What the task requires -
Could the lines from the line bearing "Given: Click the col5 alias" to the end of the records below be copied exactly, with the pictures left out and no other lines added?

[Records from a dataset]
________________________________________

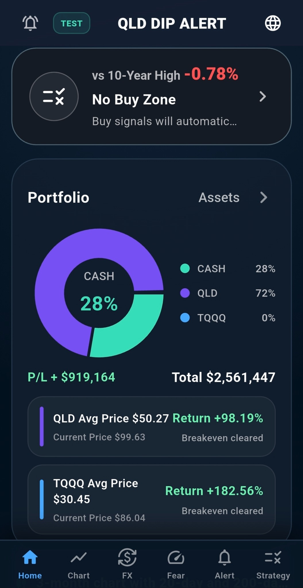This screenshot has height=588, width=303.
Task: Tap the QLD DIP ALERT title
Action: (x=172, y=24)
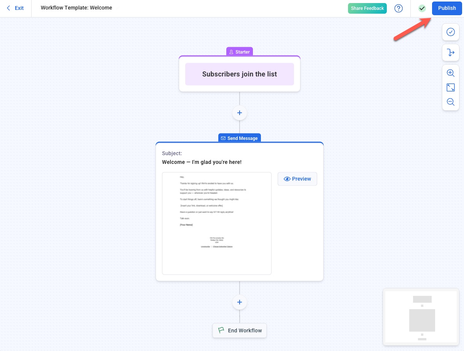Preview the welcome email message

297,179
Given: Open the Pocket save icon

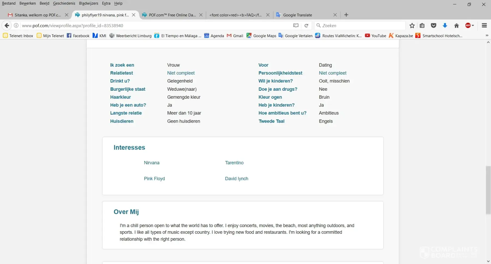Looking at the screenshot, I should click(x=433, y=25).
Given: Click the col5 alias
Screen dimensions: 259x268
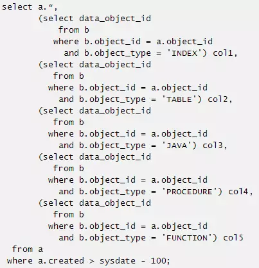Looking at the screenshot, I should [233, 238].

________________________________________

Exercise output -
Given: Click the col5 alias
Screen dimensions: 259x268
Looking at the screenshot, I should [233, 238].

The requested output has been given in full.